Regresan los Black Panthers en medio del endurecimiento migratorio en Estados Unidos


Las muertes de Renee Good y Alex Pretti reactivaron protestas y dieron nuevo impulso al histórico movimiento de autodefensa

Perla Rodríguez Contreras
Línea Directa Portal
29 de enero de 2026


Estados Unidos. El aumento de las redadas del Servicio de Inmigración y Control de Aduanas (ICE) y una nueva serie de denuncias por abuso policial han reavivado un clima de confrontación social en Estados Unidos. En este contexto, la muerte de los ciudadanos Renee Good y Alex Pretti durante operativos de seguridad se convirtió en un punto de quiebre que detonó protestas y reactivó un símbolo histórico: el resurgimiento del Partido Pantera Negra como referente de resistencia política y autodefensa comunitaria.

Aunque para muchos parece un fenómeno reciente, especialistas advierten que este retorno no es improvisado. Diversos colectivos afroamericanos han retomado la identidad y el discurso del antiguo Black Panther Party for Self-Defense, organización emblemática de la lucha contra la violencia institucional en las décadas de 1960 y 1970. Más que nostalgia, se trata —señalan— de una respuesta al endurecimiento de políticas migratorias, al encarcelamiento masivo y al uso creciente de la fuerza policial.

Para la académica Tzinti Ramírez, del Tecnológico de Monterrey, el nuevo liderazgo encabezado por Paul Birdsong se conecta con una memoria social que nunca desapareció. “Ese Estado coercitivo, policial y brutal está aquí otra vez. Tal vez nunca se fue, pero ahora se percibe con mayor intensidad”, afirma. En su análisis, el resurgimiento del movimiento se vincula directamente con la criminalización de migrantes y con un modelo de control social que impacta de manera desproporcionada a comunidades racializadas.

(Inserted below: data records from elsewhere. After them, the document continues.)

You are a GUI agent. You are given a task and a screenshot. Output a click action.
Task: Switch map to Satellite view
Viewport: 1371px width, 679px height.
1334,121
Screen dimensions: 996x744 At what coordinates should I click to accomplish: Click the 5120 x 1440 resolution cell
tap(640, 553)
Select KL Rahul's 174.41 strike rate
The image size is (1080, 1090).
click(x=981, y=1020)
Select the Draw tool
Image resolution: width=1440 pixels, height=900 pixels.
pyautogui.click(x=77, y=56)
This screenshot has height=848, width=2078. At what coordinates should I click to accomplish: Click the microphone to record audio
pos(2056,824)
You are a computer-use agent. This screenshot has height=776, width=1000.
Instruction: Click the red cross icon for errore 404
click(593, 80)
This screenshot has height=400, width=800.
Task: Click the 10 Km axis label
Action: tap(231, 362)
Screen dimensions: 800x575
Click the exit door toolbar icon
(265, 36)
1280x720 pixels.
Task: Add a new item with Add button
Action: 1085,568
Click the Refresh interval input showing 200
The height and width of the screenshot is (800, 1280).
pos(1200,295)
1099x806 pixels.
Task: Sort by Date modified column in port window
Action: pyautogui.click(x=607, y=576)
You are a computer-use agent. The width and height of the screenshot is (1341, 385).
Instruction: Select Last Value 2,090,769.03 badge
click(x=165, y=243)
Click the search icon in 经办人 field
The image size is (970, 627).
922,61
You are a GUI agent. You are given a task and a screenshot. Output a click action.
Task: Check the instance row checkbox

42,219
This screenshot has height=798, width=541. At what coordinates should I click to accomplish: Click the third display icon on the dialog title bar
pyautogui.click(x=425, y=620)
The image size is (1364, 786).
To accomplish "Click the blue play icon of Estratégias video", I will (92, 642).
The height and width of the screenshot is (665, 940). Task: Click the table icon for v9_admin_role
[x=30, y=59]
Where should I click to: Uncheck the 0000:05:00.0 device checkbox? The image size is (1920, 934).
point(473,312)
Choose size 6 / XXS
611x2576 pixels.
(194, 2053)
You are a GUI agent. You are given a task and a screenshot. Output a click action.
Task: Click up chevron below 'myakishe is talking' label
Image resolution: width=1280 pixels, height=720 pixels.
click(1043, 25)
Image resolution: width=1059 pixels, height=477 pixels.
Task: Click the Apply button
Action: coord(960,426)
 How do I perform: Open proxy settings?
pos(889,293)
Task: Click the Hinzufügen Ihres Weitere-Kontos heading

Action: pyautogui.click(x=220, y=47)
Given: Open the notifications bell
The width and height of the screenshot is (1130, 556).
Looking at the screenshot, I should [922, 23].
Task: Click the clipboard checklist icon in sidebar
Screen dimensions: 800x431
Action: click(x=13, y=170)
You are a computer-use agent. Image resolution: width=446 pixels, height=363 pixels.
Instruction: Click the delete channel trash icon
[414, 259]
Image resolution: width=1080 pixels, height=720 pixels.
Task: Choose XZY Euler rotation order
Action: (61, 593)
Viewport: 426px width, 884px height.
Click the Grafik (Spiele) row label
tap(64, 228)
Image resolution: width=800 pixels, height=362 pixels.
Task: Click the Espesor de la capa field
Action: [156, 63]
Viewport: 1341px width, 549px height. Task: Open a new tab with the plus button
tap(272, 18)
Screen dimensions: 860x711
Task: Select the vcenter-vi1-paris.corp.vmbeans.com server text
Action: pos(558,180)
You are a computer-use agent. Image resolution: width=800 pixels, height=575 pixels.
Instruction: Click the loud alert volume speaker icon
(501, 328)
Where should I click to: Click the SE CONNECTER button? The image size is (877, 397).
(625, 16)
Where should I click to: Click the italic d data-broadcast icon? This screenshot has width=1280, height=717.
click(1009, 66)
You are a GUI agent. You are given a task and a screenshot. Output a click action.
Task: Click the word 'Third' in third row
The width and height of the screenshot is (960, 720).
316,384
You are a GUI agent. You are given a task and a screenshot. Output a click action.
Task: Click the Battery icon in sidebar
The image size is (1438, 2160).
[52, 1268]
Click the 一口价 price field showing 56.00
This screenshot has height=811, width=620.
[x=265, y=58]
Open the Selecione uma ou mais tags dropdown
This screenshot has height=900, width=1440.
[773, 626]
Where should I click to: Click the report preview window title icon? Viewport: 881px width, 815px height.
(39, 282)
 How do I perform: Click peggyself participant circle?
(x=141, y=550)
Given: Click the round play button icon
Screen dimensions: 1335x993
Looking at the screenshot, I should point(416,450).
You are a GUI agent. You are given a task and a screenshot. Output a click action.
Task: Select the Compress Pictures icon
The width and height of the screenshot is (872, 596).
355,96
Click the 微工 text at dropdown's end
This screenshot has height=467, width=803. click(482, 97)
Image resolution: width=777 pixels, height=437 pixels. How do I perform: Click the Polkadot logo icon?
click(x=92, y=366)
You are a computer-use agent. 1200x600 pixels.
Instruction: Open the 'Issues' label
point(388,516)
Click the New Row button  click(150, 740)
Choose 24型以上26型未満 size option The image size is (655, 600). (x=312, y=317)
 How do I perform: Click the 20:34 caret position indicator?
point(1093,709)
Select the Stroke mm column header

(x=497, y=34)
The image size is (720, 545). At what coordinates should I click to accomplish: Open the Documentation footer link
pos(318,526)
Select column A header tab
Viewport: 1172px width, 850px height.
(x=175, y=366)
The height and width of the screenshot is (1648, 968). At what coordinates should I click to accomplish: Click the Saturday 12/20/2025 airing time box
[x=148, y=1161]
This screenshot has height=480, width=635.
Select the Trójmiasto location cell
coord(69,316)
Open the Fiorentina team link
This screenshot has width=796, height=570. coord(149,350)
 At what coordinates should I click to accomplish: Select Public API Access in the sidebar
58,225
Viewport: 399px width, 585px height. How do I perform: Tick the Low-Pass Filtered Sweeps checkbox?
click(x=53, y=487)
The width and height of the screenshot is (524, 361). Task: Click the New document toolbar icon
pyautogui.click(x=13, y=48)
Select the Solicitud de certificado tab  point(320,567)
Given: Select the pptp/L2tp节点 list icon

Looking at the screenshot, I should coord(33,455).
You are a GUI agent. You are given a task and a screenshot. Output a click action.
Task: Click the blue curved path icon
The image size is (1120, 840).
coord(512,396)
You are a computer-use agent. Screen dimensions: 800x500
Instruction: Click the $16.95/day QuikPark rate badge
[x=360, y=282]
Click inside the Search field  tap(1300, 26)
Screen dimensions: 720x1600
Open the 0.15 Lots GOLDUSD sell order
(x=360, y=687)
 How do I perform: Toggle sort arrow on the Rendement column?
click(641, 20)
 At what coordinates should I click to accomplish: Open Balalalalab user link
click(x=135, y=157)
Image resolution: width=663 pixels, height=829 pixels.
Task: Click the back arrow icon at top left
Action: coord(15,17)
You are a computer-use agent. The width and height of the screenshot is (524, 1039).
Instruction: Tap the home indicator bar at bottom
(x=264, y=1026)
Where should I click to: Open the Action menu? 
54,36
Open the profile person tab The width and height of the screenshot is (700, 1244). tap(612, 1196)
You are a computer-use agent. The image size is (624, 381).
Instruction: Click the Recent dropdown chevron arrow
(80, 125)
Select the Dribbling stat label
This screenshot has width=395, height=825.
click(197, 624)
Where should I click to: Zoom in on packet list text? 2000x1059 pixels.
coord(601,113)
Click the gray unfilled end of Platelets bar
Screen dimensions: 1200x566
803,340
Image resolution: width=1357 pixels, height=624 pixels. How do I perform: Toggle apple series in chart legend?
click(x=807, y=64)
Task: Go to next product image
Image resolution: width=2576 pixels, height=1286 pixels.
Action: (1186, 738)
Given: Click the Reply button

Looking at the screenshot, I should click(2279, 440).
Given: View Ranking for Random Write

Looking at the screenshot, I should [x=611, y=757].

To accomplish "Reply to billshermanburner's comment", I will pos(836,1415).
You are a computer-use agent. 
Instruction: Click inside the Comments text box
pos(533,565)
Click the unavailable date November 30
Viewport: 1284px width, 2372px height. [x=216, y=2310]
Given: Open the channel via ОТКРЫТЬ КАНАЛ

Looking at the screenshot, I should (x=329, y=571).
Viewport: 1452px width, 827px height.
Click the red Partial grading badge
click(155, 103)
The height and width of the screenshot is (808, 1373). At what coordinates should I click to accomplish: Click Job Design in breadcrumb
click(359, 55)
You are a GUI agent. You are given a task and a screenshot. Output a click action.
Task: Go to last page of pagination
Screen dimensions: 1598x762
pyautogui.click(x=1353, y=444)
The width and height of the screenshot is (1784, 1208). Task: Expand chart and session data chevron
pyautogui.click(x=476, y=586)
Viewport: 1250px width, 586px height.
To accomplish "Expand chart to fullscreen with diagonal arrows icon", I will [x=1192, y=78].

El simbolismo del regreso es potente. Fundado en 1966 en Oakland por Huey P. Newton y Bobby Seale, el Partido Pantera Negra surgió como un grupo de vigilancia comunitaria frente a los abusos policiales. Con el tiempo, evolucionó hacia programas sociales como clínicas gratuitas y desayunos escolares, lo que le permitió construir una base popular sólida, pero también lo colocó bajo la mira del poder federal.

En los años setenta, el entonces director del FBI, J. Edgar Hoover, catalogó a las Panteras Negras como la “mayor amenaza interna” del país. La persecución, las detenciones masivas y el exilio de varios líderes provocaron su disolución en los ochenta. Sin embargo, la ideología no desapareció del todo y hoy reaparece con un discurso renovado que denuncia lo que Ramírez define como “capitalismo racial”: un sistema donde el Estado y el mercado operan de manera distinta según el origen étnico.

Un movimiento que venía gestándose

El académico Eduardo González sostiene que las señales del retorno pantera se venían acumulando desde hace varios años. Tras el asesinato de George Floyd en 2020, comenzaron a reorganizarse células que hoy se manifiestan con mayor visibilidad en ciudades como Minneapolis, Nueva York y Filadelfia. A su juicio, el actual contexto migratorio solo aceleró un proceso previo de inconformidad social frente a la actuación policial.

¿Qué implicaciones políticas tiene el regreso de los Black Panthers?

El crecimiento del movimiento podría traducirse en un reacomodo del escenario político estadounidense si logra articular alianzas con otros sectores inconformes. González advierte que una convergencia entre comunidades afroamericanas, migrantes e incluso grupos tradicionalmente cercanos al Partido Republicano podría debilitar la mayoría conservadora en el Congreso, abriendo un nuevo frente de presión social que trasciende las identidades raciales y redefine el mapa de la protesta en Estados Unidos.